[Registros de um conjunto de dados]
···

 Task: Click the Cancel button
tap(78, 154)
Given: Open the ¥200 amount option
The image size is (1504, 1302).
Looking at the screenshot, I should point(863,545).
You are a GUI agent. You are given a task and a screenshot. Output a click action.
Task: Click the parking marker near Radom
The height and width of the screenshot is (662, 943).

···

Coloque todas as linhas do material acima em uma lista JSON de strings, com uma string para cada linha e sem as linhas em branco.

[
  " Task: Click the Cancel button",
  "tap(78, 154)",
  "Given: Open the ¥200 amount option",
  "The image size is (1504, 1302).",
  "Looking at the screenshot, I should point(863,545).",
  "You are a GUI agent. You are given a task and a screenshot. Output a click action.",
  "Task: Click the parking marker near Radom",
  "The height and width of the screenshot is (662, 943)."
]